“You'd lose your five hundred; that's the difference,” retorted Langdon.

“An' if she doesn't start, an' our horse wins, I get five hundred? Is that dead to rights?”

“If The Dutchan wins you get the money,” replied the Trainer, circumspectly. “You mustn't come to me, Shandy, with no game about takin' the horse sickness from, our two-year-old an' fixin' Porter's mare, 'cause I can't stand for that, see?”

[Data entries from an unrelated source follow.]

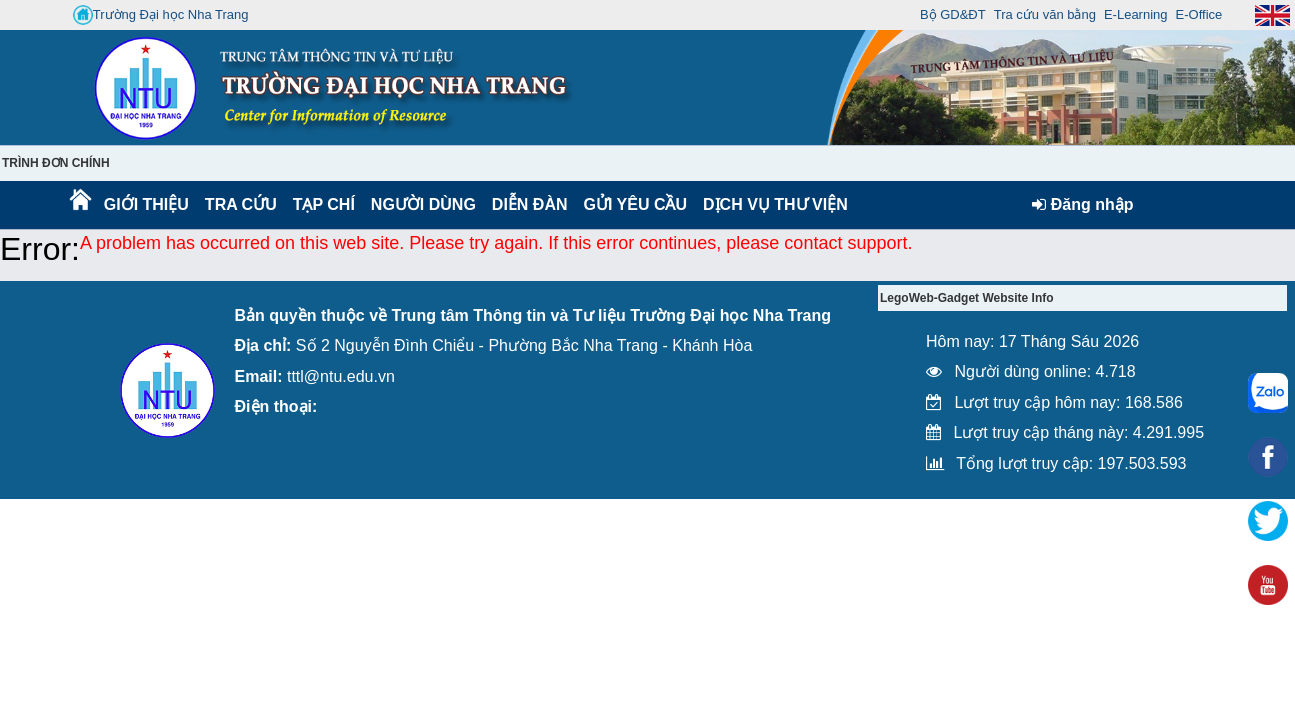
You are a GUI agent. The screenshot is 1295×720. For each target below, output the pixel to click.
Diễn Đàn (530, 204)
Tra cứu (240, 204)
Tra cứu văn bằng (1045, 14)
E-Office (1199, 14)
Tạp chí (324, 204)
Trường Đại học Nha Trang (161, 15)
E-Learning (1136, 14)
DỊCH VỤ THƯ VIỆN (771, 204)
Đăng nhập (1082, 204)
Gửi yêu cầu (636, 204)
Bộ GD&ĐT (953, 14)
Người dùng (421, 204)
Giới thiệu (145, 204)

The boy would have interrupted, but Langdon motioned him to keep silent, and proceeded:

“You see, if it leaked out an' we'd won a lot of money over The Dutchman, damn fools would say that I'd been at the bottom of it; an' if they had me up in front of the Stewards I couldn't swear that I'd had nothing to do with it.”

He pulled a sheet of paper from his pocket, held it in front of Shandy's eyes, and said: “What did you write that letter for?”

The boy stared in blank amazement. He trembled with fear; it was the warning note he had sent to Crane.

“Now if I was to show that to Faust he'd put a pug on to do you up, see? I wouldn't give three cents for your carcass after they'd finished with you.”

“I didn't mean nothin', s' help me God, I didn't,” pleaded the boy; “give it back to me, sir.”

“You can take it, only don't play me the double cross no more. If you're doin' anything crooked, don't mix me up in it. You couldn't get into Porter's stable, anyway, if you tried to fix the mare.”